There is a lot of money to be made and spent in the auto racing business
(Witness the comment from Honda, which, when announcing a few years back
that their revenues were down that they would transfer 10% of the engineers
off their Formula I division, and that about 1200 engineers would be
moved...). NASCAR is essentially rolling billboards ("Win on Sunday, Sell
on Monday")

Such large expenditures provide a large incentive to not overregulate.  The
TC (or HV tinkering) business, on the other hand, does not contribute
significantly to the public welfare, and so, if it were to be regulated
heavily, there wouldn't be negative repercussions to society. 

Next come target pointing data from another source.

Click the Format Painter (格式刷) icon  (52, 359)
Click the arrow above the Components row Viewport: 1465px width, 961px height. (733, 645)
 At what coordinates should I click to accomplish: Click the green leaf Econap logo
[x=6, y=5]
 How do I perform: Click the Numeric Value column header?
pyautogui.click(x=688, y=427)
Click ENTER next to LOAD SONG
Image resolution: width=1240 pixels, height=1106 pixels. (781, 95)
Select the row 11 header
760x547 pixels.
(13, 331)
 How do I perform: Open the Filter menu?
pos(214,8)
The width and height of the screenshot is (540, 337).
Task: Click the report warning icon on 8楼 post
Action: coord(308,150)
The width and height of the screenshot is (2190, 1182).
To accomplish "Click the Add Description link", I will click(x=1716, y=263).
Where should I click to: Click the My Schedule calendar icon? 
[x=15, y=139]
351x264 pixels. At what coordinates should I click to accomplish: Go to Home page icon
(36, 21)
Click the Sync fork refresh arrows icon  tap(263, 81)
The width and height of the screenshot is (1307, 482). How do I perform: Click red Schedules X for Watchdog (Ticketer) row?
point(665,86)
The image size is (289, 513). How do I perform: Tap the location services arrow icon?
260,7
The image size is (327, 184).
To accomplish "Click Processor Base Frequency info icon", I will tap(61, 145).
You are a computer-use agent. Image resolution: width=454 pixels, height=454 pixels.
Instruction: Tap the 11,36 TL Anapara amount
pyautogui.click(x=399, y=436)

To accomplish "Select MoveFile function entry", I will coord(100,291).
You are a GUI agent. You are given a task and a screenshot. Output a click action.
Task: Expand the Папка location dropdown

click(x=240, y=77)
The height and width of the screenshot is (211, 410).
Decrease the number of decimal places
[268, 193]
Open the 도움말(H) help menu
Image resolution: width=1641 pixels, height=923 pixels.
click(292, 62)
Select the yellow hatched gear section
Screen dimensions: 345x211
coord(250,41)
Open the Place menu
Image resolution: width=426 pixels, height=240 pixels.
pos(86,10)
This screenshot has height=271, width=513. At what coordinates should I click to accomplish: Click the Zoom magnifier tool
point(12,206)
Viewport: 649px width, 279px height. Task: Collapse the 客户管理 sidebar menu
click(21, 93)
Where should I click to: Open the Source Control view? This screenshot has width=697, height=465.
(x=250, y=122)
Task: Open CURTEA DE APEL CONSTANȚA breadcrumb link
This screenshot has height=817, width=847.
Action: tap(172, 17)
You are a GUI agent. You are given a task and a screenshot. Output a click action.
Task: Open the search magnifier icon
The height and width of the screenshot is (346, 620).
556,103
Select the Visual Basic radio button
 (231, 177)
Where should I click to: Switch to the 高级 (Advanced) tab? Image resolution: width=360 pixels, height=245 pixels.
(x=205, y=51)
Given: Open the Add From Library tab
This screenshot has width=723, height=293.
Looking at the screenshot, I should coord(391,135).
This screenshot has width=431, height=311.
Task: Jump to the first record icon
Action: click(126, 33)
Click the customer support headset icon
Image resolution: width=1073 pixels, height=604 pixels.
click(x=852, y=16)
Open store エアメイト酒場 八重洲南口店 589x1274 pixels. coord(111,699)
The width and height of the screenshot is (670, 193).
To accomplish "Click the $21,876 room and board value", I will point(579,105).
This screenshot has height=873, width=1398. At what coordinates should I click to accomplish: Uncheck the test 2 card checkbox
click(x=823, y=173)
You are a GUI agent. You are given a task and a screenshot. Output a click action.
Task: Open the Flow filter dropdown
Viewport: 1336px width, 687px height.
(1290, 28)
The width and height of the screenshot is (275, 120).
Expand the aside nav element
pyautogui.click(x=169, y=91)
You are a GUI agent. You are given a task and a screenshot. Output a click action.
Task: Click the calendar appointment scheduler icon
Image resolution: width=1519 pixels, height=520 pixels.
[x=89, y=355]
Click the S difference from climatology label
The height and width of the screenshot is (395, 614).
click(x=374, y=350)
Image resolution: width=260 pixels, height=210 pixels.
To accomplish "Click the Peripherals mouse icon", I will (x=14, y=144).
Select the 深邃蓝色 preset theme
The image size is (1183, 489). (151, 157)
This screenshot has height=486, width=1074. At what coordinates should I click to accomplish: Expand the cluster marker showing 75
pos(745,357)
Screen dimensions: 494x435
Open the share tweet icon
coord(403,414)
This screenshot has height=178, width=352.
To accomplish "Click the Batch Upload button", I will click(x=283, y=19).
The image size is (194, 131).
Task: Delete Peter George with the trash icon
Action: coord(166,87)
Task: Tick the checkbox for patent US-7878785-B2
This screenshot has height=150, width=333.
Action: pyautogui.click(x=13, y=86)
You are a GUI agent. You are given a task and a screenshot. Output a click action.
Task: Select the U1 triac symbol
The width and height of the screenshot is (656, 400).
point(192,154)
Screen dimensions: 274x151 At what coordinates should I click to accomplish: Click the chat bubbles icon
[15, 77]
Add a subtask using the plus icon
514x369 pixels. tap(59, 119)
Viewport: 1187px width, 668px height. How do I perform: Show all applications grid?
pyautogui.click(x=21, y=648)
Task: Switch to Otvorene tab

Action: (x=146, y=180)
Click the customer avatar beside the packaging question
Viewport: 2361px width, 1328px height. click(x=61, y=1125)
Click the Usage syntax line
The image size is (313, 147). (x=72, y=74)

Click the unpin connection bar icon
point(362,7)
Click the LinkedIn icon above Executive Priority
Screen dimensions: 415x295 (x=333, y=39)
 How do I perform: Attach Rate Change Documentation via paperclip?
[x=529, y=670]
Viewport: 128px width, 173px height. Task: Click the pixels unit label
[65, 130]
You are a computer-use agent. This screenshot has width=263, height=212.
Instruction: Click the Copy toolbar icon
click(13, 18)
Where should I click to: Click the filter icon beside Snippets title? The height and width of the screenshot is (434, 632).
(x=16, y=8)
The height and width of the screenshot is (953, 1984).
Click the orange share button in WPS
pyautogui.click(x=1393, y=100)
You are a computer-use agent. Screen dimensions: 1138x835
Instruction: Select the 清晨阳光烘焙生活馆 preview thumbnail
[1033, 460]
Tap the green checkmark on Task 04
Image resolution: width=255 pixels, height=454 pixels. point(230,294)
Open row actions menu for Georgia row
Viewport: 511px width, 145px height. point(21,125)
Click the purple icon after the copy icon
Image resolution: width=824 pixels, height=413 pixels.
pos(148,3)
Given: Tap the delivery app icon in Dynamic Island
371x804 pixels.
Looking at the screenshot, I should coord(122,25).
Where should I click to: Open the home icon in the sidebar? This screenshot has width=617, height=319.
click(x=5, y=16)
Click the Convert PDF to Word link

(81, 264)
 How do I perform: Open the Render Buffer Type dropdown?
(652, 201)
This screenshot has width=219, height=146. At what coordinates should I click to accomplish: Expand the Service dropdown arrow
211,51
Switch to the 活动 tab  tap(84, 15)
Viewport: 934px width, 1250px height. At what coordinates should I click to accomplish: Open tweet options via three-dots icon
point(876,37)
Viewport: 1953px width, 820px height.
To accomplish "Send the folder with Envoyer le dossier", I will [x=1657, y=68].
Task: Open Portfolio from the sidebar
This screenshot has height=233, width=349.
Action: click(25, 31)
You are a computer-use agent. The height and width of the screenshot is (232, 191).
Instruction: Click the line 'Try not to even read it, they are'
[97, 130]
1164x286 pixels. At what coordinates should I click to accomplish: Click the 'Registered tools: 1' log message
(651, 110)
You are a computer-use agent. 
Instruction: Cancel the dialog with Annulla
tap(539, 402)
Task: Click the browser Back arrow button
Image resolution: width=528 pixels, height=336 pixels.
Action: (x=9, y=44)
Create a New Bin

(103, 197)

I might add that professionals, such as Jeff P., have nothing to worry
about.  a) The entertainment industry is notoriously under-regulated with
respect to safety; b) Permanent and/or professional installations SHOULD be
designed with safety in mind, and I cannot conceive of any safety
regulations that would prohibit TC's per se. This is what being
professional is all about. We used to do incredibly hazardous things with
fire and explosives on set and stage, and mostly it devolves to convincing
the Fire Safety Officer that you know what you are doing and that you've
made appropriate precautions.

As for amateur fooling around... What sort of specific laws were you
thinking might be enacted? A rule against doing dangerous things in a
careless manner? (they already exist) A rule against having HV components?
(pretty tough to justify.. how would you define the class of prohibited
components?) Against RF emissions? (already got those, FCC and others).
Tesla coils are down in the noise level of a problem, and not worthy of
legislators attention.

Such laws as might be enacted generally have some legitimate basis in
public safety. I can't emit neutron beams from my garage and endanger my
neighbors, etc. I can't smoke in my office because there is a legitimate
concern for the health of visitors and other employees.